Records to process:
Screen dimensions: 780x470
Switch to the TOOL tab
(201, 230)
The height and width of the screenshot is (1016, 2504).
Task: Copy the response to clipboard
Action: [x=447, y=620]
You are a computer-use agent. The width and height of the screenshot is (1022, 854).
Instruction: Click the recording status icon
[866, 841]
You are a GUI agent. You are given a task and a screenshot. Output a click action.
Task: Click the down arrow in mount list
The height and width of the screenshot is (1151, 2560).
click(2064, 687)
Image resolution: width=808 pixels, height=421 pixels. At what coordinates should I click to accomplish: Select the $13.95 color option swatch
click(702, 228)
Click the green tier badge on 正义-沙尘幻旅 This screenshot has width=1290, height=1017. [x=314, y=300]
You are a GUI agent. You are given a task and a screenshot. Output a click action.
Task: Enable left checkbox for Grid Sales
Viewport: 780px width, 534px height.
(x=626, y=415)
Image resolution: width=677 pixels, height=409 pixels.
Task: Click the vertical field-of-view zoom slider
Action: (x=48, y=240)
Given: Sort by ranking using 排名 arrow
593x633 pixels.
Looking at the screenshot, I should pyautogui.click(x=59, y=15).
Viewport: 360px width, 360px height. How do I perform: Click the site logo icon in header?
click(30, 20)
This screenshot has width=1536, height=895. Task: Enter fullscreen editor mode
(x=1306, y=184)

Exercise goal:
Find the line that contains "Instruction: Click the recording status icon" in the listing above. Retype it and every line after it up to the last, exactly, and nothing else.

Answer to this exercise:
Instruction: Click the recording status icon
[866, 841]
You are a GUI agent. You are given a task and a screenshot. Output a click action.
Task: Click the down arrow in mount list
The height and width of the screenshot is (1151, 2560).
click(2064, 687)
Image resolution: width=808 pixels, height=421 pixels. At what coordinates should I click to accomplish: Select the $13.95 color option swatch
click(702, 228)
Click the green tier badge on 正义-沙尘幻旅 This screenshot has width=1290, height=1017. [x=314, y=300]
You are a GUI agent. You are given a task and a screenshot. Output a click action.
Task: Enable left checkbox for Grid Sales
Viewport: 780px width, 534px height.
(x=626, y=415)
Image resolution: width=677 pixels, height=409 pixels.
Task: Click the vertical field-of-view zoom slider
Action: (x=48, y=240)
Given: Sort by ranking using 排名 arrow
593x633 pixels.
Looking at the screenshot, I should pyautogui.click(x=59, y=15).
Viewport: 360px width, 360px height. How do I perform: Click the site logo icon in header?
click(30, 20)
This screenshot has width=1536, height=895. Task: Enter fullscreen editor mode
(x=1306, y=184)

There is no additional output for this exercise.